— START OF Data rows —

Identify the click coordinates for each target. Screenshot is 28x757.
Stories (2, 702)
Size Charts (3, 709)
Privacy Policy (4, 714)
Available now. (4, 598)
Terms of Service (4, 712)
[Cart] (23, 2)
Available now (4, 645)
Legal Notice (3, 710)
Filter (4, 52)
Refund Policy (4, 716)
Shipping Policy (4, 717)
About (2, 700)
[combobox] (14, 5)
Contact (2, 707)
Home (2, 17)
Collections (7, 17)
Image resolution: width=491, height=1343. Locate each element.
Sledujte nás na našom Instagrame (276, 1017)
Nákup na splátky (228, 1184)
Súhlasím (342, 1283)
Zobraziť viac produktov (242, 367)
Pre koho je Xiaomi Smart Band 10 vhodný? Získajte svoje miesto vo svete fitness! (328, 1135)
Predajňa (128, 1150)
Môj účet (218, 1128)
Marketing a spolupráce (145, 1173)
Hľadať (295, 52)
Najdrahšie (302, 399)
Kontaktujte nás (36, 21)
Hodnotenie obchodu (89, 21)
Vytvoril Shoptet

— END OF Data rows —
— START OF Data rows —

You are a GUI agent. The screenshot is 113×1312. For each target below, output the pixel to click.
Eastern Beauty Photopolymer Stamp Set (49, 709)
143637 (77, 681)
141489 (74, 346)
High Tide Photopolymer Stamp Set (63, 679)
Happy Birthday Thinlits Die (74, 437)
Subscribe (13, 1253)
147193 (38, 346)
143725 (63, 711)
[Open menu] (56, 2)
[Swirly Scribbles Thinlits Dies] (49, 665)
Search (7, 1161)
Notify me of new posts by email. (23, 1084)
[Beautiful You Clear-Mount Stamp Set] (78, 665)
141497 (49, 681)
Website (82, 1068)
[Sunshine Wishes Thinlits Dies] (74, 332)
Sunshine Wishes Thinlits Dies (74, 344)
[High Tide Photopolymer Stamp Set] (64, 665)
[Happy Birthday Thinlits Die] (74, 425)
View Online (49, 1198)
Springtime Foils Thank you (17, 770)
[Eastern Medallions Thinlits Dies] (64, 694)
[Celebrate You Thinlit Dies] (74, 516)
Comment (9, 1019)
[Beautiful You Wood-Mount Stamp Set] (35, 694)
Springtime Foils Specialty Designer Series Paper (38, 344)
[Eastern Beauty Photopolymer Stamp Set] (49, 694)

— END OF Data rows —
— START OF Data rows —

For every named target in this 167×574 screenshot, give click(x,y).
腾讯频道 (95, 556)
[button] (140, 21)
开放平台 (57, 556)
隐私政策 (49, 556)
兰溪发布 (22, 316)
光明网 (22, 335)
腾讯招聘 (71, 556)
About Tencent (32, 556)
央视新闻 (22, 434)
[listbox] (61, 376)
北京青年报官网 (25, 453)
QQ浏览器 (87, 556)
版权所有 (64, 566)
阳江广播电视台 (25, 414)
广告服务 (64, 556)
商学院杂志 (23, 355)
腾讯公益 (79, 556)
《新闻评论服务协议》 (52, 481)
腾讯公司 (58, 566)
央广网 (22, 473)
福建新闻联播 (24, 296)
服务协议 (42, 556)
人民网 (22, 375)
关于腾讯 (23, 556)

— END OF Data rows —

*Required task:*
Rewrite the rows from the line with "Available now. (4, 598)" up to and including the line with "Vytvoril Shoptet", changing "Available now" to "In stock" and keeping everything else the same.

*Exercise output:*
In stock. (4, 598)
Terms of Service (4, 712)
[Cart] (23, 2)
In stock (4, 645)
Legal Notice (3, 710)
Filter (4, 52)
Refund Policy (4, 716)
Shipping Policy (4, 717)
About (2, 700)
[combobox] (14, 5)
Contact (2, 707)
Home (2, 17)
Collections (7, 17)
Image resolution: width=491, height=1343. Locate each element.
Sledujte nás na našom Instagrame (276, 1017)
Nákup na splátky (228, 1184)
Súhlasím (342, 1283)
Zobraziť viac produktov (242, 367)
Pre koho je Xiaomi Smart Band 10 vhodný? Získajte svoje miesto vo svete fitness! (328, 1135)
Predajňa (128, 1150)
Môj účet (218, 1128)
Marketing a spolupráce (145, 1173)
Hľadať (295, 52)
Najdrahšie (302, 399)
Kontaktujte nás (36, 21)
Hodnotenie obchodu (89, 21)
Vytvoril Shoptet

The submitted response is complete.